- [ABOUT THIS EXERCISE] Exactly the lines from the one with "Given: Click the Delete trash can icon" to the end of the listing must be repeated, both ends included, with nothing added.

········

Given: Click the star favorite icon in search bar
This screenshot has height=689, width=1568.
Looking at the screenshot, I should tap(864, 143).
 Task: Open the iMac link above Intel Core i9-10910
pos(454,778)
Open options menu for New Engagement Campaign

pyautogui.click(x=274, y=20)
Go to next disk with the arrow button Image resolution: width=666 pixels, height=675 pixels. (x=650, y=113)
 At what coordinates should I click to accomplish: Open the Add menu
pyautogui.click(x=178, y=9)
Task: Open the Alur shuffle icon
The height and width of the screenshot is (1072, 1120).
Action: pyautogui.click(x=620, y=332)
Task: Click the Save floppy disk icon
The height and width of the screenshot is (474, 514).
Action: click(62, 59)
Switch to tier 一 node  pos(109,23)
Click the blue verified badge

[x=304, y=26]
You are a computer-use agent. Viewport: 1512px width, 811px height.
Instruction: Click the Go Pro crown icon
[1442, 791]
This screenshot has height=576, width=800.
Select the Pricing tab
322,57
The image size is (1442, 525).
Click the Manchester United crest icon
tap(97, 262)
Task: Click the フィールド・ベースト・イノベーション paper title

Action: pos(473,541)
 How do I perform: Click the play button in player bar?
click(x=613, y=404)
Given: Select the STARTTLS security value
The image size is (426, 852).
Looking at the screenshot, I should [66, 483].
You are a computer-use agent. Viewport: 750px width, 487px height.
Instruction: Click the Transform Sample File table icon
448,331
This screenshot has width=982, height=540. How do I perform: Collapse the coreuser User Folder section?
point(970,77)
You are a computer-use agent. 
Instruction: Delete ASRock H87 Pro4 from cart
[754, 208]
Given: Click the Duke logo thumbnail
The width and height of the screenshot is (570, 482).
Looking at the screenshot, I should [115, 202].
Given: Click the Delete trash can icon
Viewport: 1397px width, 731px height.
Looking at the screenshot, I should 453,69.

········

- [WRITTEN RESPONSE]
Given: Click the Delete trash can icon
Viewport: 1397px width, 731px height.
Looking at the screenshot, I should 453,69.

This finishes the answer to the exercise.